Bikin Geger Lagi, VTube Rugikan Para Member Hingga MiliaranGaekon.com – Para member aplikasi yang menawarkan penghasilan dari menonton iklan, VTube melapor ke pihak berwajib. Mereka mengaku rugi karena aplikasi tersebut.

Melansir dari Detik, kerugian yang dialami para member bisa dibilang cukup besar hingga miliaran rupiah.

Koordinator korban VTube, Alfiat Rifai meminta agar para member yang jumlahnya 17 juta berhenti berharap. Alfiat menegaskan bahwa ia telah menempuh jalur hukum.

“Kedua, kami para korban dari aplikasi VTube sudah menempuh jalur hukum dengan membuat dua laporan polisi dan kedua-duanya sudah terbit. Satu dari Bareskrim, satunya lagi dari Polda Metro Jaya,” katanya.

Alfiat menuturkan, kerugian yang ditimbulkan dari VTube ini sekitar Rp 24 miliar.

“Kurang lebih Rp 24 miliar. Dan jumlah itu adalah jumlah yang sangat kecil dari 17 juta pemain VTube, itu 17 juta membernya itu kalau saja dikalikan Rp 150 ribu rata-rata, jumlahnya kurang lebih Rp 2 triliun, Rp 3 triliun lah,” terangnya.

Alfiat menduga ada oknum PBNU sebagai pelindung dan pemegang saham PT Future View Tech.

“Ini sungguh sangat mengecewakan kita semua, sebagai orang nahdliyin atau warga NU mengingat posisi beliau adalah salah satu ketua pusat Nahdlatul Ulama,” katanya.

Kuasa hukum korban, Purnomo Ratman mengatakan, dirinya mewakili 350-an member VTube.
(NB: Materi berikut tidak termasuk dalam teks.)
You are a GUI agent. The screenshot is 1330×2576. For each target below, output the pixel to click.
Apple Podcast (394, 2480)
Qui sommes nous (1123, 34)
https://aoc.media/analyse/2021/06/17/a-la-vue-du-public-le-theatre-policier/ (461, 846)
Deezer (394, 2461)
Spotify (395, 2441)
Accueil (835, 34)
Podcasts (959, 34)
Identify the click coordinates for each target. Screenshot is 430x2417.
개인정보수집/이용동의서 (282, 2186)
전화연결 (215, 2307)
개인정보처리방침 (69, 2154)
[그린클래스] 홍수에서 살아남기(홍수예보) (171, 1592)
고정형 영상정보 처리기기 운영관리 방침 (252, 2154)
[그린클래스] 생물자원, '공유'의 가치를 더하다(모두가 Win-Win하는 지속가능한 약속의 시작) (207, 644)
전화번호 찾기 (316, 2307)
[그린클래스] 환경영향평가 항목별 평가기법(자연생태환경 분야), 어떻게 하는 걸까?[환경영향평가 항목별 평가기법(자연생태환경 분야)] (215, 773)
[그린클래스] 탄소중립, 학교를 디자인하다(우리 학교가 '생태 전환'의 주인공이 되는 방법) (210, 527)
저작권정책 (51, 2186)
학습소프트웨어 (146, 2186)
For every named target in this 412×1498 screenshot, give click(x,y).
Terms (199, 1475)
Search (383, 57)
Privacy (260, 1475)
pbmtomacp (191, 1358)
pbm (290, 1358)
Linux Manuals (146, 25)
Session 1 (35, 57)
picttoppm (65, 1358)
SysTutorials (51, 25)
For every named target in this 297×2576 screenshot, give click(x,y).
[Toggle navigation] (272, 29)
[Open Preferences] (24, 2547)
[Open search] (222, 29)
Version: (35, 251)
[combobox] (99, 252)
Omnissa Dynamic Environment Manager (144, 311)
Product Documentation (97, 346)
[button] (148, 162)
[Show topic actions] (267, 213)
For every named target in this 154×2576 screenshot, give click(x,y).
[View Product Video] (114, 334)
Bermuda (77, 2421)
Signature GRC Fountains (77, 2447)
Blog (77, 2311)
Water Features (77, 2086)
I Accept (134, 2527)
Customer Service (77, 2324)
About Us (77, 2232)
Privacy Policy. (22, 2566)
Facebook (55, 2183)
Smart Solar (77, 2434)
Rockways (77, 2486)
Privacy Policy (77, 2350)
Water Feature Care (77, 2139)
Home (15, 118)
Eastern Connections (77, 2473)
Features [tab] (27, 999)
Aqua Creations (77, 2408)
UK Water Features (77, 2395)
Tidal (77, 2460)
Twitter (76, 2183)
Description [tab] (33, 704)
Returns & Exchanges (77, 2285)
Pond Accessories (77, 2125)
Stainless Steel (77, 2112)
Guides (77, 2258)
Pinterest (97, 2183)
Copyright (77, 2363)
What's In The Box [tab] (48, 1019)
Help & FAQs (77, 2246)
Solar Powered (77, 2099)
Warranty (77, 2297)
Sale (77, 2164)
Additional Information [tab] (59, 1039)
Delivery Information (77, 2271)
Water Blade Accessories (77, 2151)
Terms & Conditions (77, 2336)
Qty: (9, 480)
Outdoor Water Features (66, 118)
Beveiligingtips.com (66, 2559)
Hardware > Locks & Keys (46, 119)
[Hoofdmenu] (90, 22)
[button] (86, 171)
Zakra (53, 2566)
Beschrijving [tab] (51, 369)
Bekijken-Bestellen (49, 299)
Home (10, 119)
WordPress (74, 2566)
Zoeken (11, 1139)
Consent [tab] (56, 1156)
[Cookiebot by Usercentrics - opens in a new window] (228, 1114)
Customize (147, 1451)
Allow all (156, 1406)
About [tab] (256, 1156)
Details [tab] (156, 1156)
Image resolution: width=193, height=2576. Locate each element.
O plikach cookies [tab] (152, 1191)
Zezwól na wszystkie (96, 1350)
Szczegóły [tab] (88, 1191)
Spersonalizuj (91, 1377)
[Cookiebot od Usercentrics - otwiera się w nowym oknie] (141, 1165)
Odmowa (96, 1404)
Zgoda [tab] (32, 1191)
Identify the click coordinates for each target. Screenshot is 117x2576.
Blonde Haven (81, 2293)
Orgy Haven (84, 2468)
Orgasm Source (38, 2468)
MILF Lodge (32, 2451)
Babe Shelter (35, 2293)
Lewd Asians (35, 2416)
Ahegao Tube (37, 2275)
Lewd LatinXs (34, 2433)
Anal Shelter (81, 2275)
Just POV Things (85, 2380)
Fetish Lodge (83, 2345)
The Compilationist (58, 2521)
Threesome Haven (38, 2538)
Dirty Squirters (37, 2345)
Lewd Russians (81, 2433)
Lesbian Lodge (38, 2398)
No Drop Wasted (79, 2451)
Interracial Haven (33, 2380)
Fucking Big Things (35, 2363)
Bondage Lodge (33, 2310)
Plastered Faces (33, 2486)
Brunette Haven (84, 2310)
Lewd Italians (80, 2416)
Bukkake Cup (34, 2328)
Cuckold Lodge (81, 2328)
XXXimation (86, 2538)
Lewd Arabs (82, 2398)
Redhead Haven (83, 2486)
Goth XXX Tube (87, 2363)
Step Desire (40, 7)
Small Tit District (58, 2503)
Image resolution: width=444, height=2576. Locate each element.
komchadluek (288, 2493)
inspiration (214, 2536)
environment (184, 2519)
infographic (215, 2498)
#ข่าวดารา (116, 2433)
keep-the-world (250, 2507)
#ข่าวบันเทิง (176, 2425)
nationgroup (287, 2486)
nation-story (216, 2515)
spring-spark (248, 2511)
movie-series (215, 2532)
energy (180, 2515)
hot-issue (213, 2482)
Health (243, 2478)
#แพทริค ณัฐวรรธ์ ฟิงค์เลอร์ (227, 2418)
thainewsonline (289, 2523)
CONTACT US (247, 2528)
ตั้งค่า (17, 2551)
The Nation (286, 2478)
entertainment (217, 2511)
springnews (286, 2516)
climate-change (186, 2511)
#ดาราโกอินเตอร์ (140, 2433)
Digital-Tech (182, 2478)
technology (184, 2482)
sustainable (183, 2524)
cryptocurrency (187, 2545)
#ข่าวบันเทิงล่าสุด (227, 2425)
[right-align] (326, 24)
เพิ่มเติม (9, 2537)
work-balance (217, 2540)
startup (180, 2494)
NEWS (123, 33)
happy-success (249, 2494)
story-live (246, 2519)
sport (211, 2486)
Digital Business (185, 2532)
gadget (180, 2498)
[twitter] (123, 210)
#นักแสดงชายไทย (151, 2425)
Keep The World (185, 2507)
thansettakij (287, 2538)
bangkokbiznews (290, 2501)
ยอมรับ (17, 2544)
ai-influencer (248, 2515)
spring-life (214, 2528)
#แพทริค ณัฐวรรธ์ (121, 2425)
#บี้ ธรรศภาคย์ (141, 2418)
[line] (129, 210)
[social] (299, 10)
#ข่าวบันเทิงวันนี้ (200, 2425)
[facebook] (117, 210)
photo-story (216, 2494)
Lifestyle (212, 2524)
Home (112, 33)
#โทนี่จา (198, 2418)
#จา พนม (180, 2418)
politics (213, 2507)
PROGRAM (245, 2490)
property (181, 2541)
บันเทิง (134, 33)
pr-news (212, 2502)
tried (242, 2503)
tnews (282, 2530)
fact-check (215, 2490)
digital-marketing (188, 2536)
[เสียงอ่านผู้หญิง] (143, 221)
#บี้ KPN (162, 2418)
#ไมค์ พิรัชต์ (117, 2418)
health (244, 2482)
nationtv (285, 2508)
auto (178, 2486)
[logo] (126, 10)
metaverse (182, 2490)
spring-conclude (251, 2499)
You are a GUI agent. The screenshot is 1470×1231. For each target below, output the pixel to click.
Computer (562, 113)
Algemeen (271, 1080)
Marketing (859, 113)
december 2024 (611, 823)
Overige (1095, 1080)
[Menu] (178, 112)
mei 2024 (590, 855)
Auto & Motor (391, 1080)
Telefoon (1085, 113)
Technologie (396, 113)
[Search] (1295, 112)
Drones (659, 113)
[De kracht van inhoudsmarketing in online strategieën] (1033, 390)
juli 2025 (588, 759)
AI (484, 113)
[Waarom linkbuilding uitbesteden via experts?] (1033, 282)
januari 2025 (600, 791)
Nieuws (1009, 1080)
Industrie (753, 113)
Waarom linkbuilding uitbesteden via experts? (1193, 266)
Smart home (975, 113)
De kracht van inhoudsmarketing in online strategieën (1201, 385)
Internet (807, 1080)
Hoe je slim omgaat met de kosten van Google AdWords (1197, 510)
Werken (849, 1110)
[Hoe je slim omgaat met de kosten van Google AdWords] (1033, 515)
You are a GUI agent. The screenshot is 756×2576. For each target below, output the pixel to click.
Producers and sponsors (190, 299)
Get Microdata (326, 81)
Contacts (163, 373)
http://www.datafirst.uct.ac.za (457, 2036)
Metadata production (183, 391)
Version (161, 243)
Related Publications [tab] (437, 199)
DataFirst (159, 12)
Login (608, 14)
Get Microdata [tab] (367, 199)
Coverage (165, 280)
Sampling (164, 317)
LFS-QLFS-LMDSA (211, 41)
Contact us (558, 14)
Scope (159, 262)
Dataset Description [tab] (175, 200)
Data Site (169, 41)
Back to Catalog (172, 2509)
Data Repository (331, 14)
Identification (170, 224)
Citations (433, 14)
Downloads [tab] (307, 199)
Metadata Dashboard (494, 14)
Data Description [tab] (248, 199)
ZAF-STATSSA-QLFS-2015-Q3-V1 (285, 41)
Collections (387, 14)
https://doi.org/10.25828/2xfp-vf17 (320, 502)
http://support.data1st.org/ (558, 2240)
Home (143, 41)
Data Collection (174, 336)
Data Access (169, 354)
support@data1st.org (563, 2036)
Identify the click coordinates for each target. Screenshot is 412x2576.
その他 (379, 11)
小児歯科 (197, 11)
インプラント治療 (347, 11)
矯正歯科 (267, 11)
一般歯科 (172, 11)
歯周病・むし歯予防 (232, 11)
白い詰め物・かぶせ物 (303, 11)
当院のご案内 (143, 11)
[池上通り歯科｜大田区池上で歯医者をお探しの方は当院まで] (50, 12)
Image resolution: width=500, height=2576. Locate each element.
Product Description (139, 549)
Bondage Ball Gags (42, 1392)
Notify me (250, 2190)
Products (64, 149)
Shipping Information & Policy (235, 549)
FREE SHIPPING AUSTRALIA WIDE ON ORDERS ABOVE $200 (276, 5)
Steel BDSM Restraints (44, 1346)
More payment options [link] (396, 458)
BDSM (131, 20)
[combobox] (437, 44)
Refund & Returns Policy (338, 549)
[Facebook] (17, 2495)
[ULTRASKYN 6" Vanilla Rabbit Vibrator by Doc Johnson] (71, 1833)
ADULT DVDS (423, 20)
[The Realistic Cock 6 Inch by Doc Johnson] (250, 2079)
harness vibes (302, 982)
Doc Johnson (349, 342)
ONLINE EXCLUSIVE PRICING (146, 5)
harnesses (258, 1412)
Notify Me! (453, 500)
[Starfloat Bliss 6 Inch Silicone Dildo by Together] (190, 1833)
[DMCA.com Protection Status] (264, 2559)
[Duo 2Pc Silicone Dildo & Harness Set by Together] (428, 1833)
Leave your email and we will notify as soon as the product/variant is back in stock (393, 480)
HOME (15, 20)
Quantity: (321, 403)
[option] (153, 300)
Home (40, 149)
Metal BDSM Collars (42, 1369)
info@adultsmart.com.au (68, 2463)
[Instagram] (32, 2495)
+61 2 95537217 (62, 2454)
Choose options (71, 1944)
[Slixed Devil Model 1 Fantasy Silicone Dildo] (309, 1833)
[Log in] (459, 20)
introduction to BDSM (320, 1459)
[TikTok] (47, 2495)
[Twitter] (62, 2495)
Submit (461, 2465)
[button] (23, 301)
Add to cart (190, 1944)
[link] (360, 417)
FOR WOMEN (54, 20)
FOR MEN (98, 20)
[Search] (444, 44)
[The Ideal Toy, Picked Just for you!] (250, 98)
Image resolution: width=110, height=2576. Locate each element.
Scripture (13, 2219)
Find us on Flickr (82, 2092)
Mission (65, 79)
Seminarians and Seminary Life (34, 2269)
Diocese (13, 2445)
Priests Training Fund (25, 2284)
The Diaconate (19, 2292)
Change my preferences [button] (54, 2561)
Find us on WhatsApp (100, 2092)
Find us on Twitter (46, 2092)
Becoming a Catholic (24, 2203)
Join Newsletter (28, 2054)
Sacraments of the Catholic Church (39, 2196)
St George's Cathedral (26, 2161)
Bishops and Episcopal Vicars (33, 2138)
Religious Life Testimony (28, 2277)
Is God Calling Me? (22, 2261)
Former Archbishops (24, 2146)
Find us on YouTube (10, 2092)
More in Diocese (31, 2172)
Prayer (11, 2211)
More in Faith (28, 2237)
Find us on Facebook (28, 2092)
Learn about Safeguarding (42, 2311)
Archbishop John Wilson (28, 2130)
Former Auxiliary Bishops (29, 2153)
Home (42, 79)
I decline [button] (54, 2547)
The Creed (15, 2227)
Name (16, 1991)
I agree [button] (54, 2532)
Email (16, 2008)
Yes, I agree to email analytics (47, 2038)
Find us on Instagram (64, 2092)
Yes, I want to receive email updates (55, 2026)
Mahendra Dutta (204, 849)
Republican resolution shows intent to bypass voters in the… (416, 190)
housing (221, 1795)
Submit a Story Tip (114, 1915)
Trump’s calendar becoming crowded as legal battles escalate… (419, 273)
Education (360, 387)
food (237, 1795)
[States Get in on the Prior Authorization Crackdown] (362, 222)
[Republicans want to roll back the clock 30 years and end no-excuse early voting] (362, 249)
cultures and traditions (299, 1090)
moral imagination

“Kami selaku kuasa hukum korban VTube, yang telah memberikan kuasa kepada kami kurang lebih 300 korban, 350-an korban,” katanya.

Alfiat menceritakan awal mula dirinya tertarik investasi ke VTube karena merupakan sesuatu yang baru. Ia mendapat iming-iming akan mendapat uang hanya dengan menonton iklan.

“Yang pertama karena ini adalah sesuatu hal yang baru, dan dikatakan bahwa nonton iklan itu akan dapat uang apalagi di musim-musim pandemi banyak perubahan-perubahan yang… masuk di VTube ini kan korban PHK, kemudian di rumah saja,” katanya.

Karena mendapatkan penawaran langsung melalui Youtube, para member ini kemudian tergiur. Alfiat menjelaskan, uang tersebut kini tidak bisa ditarik. Sebab, aplikasinya ditutup.

Ada sejumlah cara untuk memperoleh pendapatan di VTube. Salah satunya dari merekrut orang di mana uang yang diinvestasikan itu dikali 5%. Kemudian, dengan mendapat poin dengan menonton iklan.

Ia melanjutkan, aplikasi ini pernah tutup dengan alasan maintenance. Kemudian, sempat hidup setelah mendapat izin dengan syarat membayar poin membernya. Namun, VTube tak mampu membayar poin tersebut.